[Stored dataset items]

:::

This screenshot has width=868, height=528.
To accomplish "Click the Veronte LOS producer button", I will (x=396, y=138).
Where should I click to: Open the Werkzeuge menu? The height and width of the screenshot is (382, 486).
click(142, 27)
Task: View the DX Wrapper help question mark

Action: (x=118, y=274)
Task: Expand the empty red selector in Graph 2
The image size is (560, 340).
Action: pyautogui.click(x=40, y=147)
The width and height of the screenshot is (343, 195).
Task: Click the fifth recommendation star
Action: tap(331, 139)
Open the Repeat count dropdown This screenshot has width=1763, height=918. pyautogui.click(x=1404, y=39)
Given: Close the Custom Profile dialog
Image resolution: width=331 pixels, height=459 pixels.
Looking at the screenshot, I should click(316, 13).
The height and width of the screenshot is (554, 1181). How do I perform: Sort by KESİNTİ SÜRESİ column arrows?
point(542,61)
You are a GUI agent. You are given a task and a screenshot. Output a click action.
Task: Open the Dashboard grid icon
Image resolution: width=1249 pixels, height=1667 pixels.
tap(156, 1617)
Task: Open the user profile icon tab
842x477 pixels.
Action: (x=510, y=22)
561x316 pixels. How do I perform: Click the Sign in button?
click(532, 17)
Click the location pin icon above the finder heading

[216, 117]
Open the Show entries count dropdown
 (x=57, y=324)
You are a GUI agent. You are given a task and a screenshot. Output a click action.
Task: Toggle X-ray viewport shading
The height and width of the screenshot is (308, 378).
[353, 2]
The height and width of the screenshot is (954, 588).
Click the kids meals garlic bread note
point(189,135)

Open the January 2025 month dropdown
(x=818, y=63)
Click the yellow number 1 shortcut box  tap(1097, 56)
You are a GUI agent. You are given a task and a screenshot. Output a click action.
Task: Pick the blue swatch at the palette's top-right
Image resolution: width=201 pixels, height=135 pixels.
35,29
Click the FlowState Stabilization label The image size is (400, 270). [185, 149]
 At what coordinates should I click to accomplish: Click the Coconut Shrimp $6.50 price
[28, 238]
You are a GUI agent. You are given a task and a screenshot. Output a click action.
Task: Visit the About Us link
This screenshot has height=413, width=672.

:::

= Assignment =
Where the line containing "Task: Toggle X-ray viewport shading" appears, start copying, and go on exactly through the last line of the data.

= Response to this exercise =
Task: Toggle X-ray viewport shading
The height and width of the screenshot is (308, 378).
[353, 2]
The height and width of the screenshot is (954, 588).
Click the kids meals garlic bread note
point(189,135)

Open the January 2025 month dropdown
(x=818, y=63)
Click the yellow number 1 shortcut box  tap(1097, 56)
You are a GUI agent. You are given a task and a screenshot. Output a click action.
Task: Pick the blue swatch at the palette's top-right
Image resolution: width=201 pixels, height=135 pixels.
35,29
Click the FlowState Stabilization label The image size is (400, 270). [185, 149]
 At what coordinates should I click to accomplish: Click the Coconut Shrimp $6.50 price
[28, 238]
You are a GUI agent. You are given a task and a screenshot. Output a click action.
Task: Visit the About Us link
This screenshot has height=413, width=672.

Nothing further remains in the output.